> TEXTAUSZUG:
-=-=-

Das Traglingskonzept

Teil 1: Steinzeitbabys in der modernen Welt 

Dr. Evelin Kirkilionis
Kirkilionis - Photo

Einen Großteil seiner Stammesgeschichte zog der Mensch auf der Suche nach Nahrung umher. Noch heute sind wir von unserer Verhaltensausstattung her Jäger und Sammler und angepasst an ein Zusammenleben in kleineren Sozialverbänden. Die Notwendigkeit, auf der Suche nach Nahrung umherwandern zu müssen, prägte auch die Art der Betreuung des Nachwuchses. Nur das ständige Mitnehmen bzw. Tragen garantierte in stammesgeschichtlicher Vorzeit das Überleben im Säuglingsalter. Unsere Kinder zeigen folglich eine Reihe von Verhaltensweisen, anatomischen Besonderheiten und Entwicklungseigenarten, die diese Anpassung an das Getragenwerden belegen. Ein Blick in unsere Stammesgeschichtlichen lässt uns heute viele der kindlichen Eigenarten und Bedürfnisse besser verstehen.

-=-=-

> DATENAUSZÜGE:

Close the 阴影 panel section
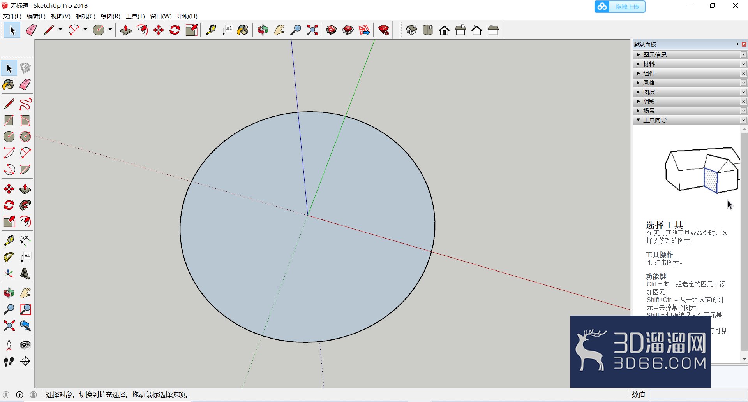 click(743, 102)
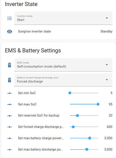Screen dimensions: 116x158
Task: Click slider icon beside Set reserved SoC for backup
Action: [x=10, y=116]
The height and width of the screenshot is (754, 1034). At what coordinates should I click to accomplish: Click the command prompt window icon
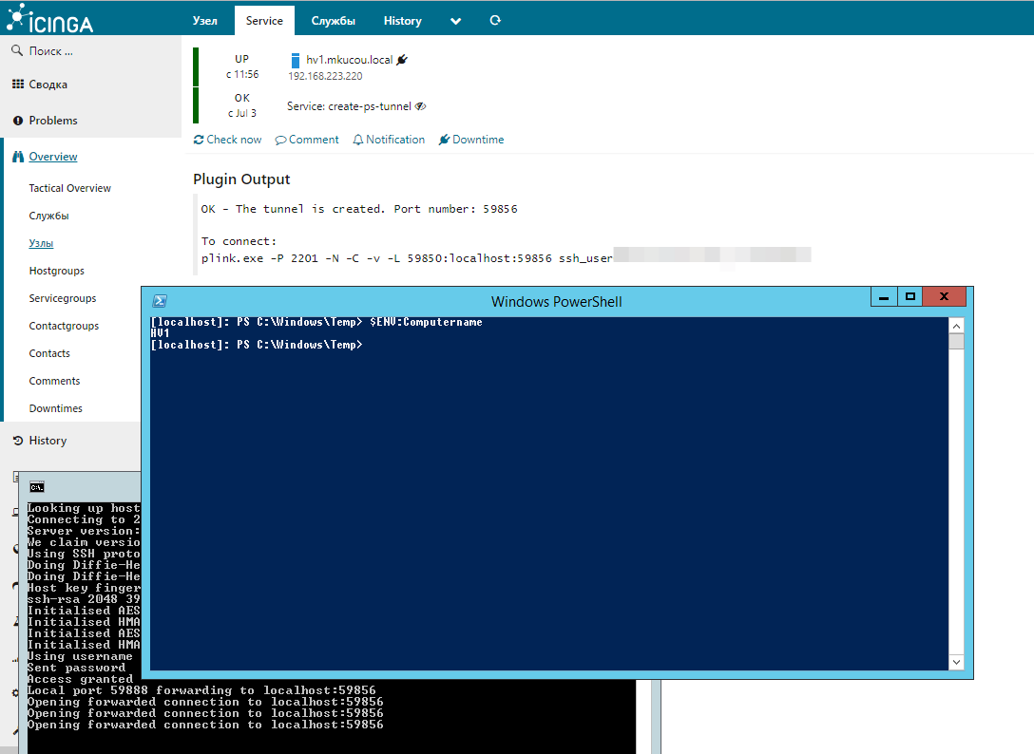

-=-=-

> ANFORDERUNG: Zähle alle Arten von Merkmalen auf, die Kinder laut dem Auszug zum Traglingskonzept zeigen und die ihre Anpassung an das Getragenwerden belegen. Die Datensätze sind eigenständiges Material und haben mit dem Textauszug nichts zu tun.

> IHRE LÖSUNG: Verhaltensweisen, anatomische Besonderheiten und Entwicklungseigenarten.